----- PASSAGE GIVEN -----

2020 marks the 70th anniversary of our Constitution. In 1950, many questioned how long it would last. So to have completed the biblical span of three-score-years-and-ten is no mean achievement. There are only a few constitutions – and certainly in the third world there is no other – that have lasted so long. Why that’s happened is an important question, but I want to start by delving into the depths of our Constitution. The challenge of survival can be raised after that.
A recent study of the Constitution by Madhav Khosla, a professor at Columbia and Ashoka Universities, reveals its truly unique quality. It’s something many of us may not have earlier appreciated. Called India’s Founding Moment: The Constitution of a Most Surprising Democracy, its most striking thought concerns the relationship between the Constitution and the Indian people.
Khosla argues that it’s a critical two-way relationship.
It’s not just that the Constitution has been created by the Indian people,
working through their representatives in the Constituent Assembly, but the
Constitution is also a deliberate attempt to mould the Indian people and, in
that sense, create them. In other words, 70 years later, we’re the sort of
people we’ve become because of
our Constitution and the way it has shaped us.
As Khosla explains, the constitution-makers “believed in the possibility of creating democratic citizens through democratic politics”. This becomes apparent when you focus on the marked difference between constitution-making in India and the West. Of the West, he writes: “Universal suffrage came after a reasonable average level of income had been secured and state administrative systems were relatively established.” In India, it was conferred at one go even though the country was “poor and illiterate, divided by caste, religion and language, and burdened by centuries of tradition.”

----- GIVEN DATA -----

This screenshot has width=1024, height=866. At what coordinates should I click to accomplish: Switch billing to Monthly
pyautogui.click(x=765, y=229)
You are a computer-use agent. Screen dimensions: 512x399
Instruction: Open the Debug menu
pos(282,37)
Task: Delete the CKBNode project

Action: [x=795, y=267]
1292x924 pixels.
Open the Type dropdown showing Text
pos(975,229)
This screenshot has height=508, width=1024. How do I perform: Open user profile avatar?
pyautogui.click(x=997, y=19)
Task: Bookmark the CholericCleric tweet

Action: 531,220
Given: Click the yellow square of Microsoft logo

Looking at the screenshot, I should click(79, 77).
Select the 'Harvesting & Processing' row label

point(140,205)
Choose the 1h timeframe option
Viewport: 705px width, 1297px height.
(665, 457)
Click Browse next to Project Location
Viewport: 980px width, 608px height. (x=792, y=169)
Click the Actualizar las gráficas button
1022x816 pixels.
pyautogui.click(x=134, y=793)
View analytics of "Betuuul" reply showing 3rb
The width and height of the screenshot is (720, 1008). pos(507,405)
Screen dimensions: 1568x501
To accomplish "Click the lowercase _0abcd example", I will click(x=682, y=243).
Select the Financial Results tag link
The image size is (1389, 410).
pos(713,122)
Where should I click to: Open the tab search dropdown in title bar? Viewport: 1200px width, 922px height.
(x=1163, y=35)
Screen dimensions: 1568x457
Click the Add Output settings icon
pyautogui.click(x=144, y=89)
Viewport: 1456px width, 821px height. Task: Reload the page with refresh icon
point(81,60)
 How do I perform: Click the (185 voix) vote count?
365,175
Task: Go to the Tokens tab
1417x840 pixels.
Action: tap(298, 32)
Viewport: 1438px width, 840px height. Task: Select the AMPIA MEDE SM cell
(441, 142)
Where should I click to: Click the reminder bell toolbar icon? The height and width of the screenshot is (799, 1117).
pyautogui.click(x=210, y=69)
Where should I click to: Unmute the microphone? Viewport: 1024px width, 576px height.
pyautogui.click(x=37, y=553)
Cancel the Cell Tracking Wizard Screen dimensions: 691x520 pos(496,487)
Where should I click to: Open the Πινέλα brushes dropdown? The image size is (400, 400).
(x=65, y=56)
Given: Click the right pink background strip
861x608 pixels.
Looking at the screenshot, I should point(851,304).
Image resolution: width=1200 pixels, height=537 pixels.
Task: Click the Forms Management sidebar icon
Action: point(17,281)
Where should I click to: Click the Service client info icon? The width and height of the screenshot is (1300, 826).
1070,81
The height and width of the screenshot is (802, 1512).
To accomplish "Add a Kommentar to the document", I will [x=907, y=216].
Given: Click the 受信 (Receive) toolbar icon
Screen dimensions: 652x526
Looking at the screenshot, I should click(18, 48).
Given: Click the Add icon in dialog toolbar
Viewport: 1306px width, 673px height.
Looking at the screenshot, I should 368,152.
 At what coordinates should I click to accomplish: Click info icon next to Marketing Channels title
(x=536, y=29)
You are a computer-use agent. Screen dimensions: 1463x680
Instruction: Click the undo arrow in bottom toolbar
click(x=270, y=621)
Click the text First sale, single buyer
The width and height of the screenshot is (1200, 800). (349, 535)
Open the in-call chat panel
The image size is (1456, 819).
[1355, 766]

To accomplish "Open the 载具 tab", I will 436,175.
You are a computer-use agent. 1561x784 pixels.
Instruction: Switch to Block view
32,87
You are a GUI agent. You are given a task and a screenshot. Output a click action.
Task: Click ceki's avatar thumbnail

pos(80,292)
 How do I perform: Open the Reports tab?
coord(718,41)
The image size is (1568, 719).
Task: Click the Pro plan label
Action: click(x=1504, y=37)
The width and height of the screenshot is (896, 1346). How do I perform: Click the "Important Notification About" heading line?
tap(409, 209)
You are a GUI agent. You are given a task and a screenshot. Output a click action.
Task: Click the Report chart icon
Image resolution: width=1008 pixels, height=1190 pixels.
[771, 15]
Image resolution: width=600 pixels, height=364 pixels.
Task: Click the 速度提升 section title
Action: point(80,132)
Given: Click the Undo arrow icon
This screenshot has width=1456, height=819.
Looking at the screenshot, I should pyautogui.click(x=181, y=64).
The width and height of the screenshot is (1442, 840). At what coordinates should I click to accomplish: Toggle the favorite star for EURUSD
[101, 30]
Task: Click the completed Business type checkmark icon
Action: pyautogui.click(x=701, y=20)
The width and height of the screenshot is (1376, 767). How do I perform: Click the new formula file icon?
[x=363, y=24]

-----

▶ **GIVEN EXERCISE 1**
Repeat the passage on the Constitution word for word, beginning at the words "2020 marks the" and stopping after the words "the Indian people.".
▶ **GIVEN EXERCISE 2**
Reproduce the entries exactly, beginning at the line that contains "Task: Delete the CKBNode project" and stopping after the line that contains "pyautogui.click(x=210, y=69)".
The entries are unrelated to the passage on the Constitution.

▶ **TASK SOLUTION 1**
2020 marks the 70th anniversary of our Constitution. In 1950, many questioned how long it would last. So to have completed the biblical span of three-score-years-and-ten is no mean achievement. There are only a few constitutions – and certainly in the third world there is no other – that have lasted so long. Why that’s happened is an important question, but I want to start by delving into the depths of our Constitution. The challenge of survival can be raised after that.
A recent study of the Constitution by Madhav Khosla, a professor at Columbia and Ashoka Universities, reveals its truly unique quality. It’s something many of us may not have earlier appreciated. Called India’s Founding Moment: The Constitution of a Most Surprising Democracy, its most striking thought concerns the relationship between the Constitution and the Indian people.

▶ **TASK SOLUTION 2**
Task: Delete the CKBNode project

Action: [x=795, y=267]
1292x924 pixels.
Open the Type dropdown showing Text
pos(975,229)
This screenshot has height=508, width=1024. How do I perform: Open user profile avatar?
pyautogui.click(x=997, y=19)
Task: Bookmark the CholericCleric tweet

Action: 531,220
Given: Click the yellow square of Microsoft logo

Looking at the screenshot, I should click(79, 77).
Select the 'Harvesting & Processing' row label

point(140,205)
Choose the 1h timeframe option
Viewport: 705px width, 1297px height.
(665, 457)
Click Browse next to Project Location
Viewport: 980px width, 608px height. (x=792, y=169)
Click the Actualizar las gráficas button
1022x816 pixels.
pyautogui.click(x=134, y=793)
View analytics of "Betuuul" reply showing 3rb
The width and height of the screenshot is (720, 1008). pos(507,405)
Screen dimensions: 1568x501
To accomplish "Click the lowercase _0abcd example", I will click(x=682, y=243).
Select the Financial Results tag link
The image size is (1389, 410).
pos(713,122)
Where should I click to: Open the tab search dropdown in title bar? Viewport: 1200px width, 922px height.
(x=1163, y=35)
Screen dimensions: 1568x457
Click the Add Output settings icon
pyautogui.click(x=144, y=89)
Viewport: 1456px width, 821px height. Task: Reload the page with refresh icon
point(81,60)
 How do I perform: Click the (185 voix) vote count?
365,175
Task: Go to the Tokens tab
1417x840 pixels.
Action: tap(298, 32)
Viewport: 1438px width, 840px height. Task: Select the AMPIA MEDE SM cell
(441, 142)
Where should I click to: Click the reminder bell toolbar icon? The height and width of the screenshot is (799, 1117).
pyautogui.click(x=210, y=69)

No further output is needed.